The seven plays in the book are When Angels Weep by Blessing Hungwe from Zimbabwe. The play won the award of Most Outstanding Theatrical Production in the National Arts Merits Awards for Zimbabwe in 2013.
Similarly, Stanley Makuwe’s play Chimbwido-Girl of War won the Most Outstanding Theatrical Production for Zimbabwe’s Nama Awards of 2016.
Then, there is Stanley Makuwe, the New Zealand-based playwright well known for the play Black Lover.
Other plays are The Chosen One by Dr Cheela Chilala from the University of Zambia; from South Africa, Palesa Mazamisa presents Shoes and Coups: A Paradox of the Absurd.
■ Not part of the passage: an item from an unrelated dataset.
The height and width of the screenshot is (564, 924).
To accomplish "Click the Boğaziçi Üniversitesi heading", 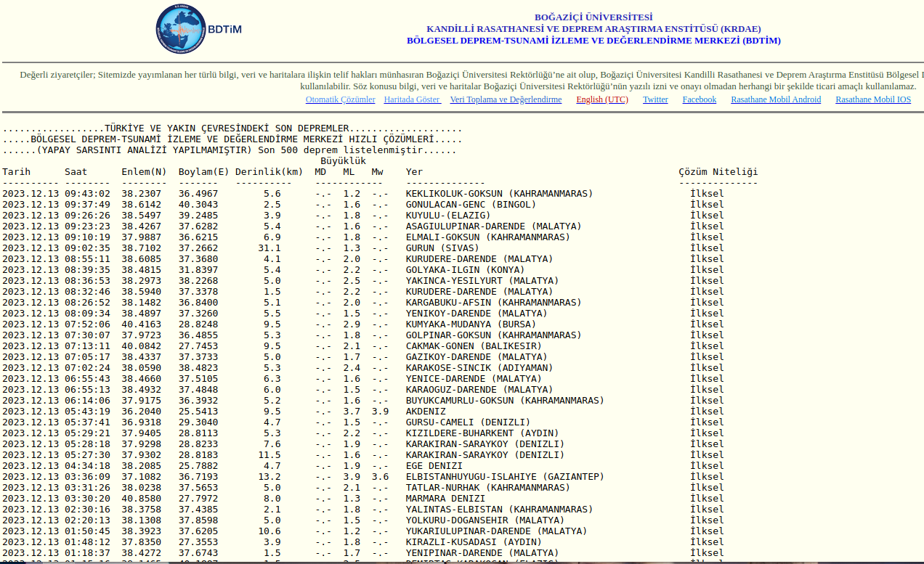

Namibia has not been left behind, with Battered by Donald Matthys making it into the anthology.
Michael Mmoloki Tebogo is representing Botswana with Profound Secrets while Malawi’s offering comes in the form of Likongwe’s Mzansi Hopes.
That is how the scythe that is Southern African Plays 11 is cutting through colonial boundaries to, again, present Southern Africa inhabitants as, not peoples but, people!
And the “people’ are not just people; they are award-winners.
When Angels Weep, for example, won the award of Most Outstanding Theatrical Production in the National Arts Merits (Nama) Awards for Zimbabwe in 2013.
Likewise, Chimbwido-Girl of War won the Most Outstanding Theatrical Production for Zimbabwe’s Nama Awards of 2016.
As for Makuwe the individual— who is based in New Zealand— he was in the news in Auckland recently with Black Lover play, a historical play depicting Sir Garfield Todd, former Rhodesian prime minister, in a gripping drama about war, politics and colonialism.
The Chosen One play, to its credit, won the accolade of the Most Outstanding Script for 2019 in Zambia’s annual Ngoma Awards. And this had nothing to do with the fact that the playwright has links to the University of Zambia.
In terms of Shoes and Coups: A Paradox of the Absurd, it scooped the Best New South African Script for 2019 in the annual Naledi Theatre Awards.
Battered was, itself, nominated for Best Original Script in Namibia for 2019 while Profound Secrets is not new to awards in Botswana, where the playwright Tebogo’s plays have won Botswana’s President’s Day Awards six times.
Surely, Southern African Plays 11 is not a collection of plays from far and wide; it is a meeting place.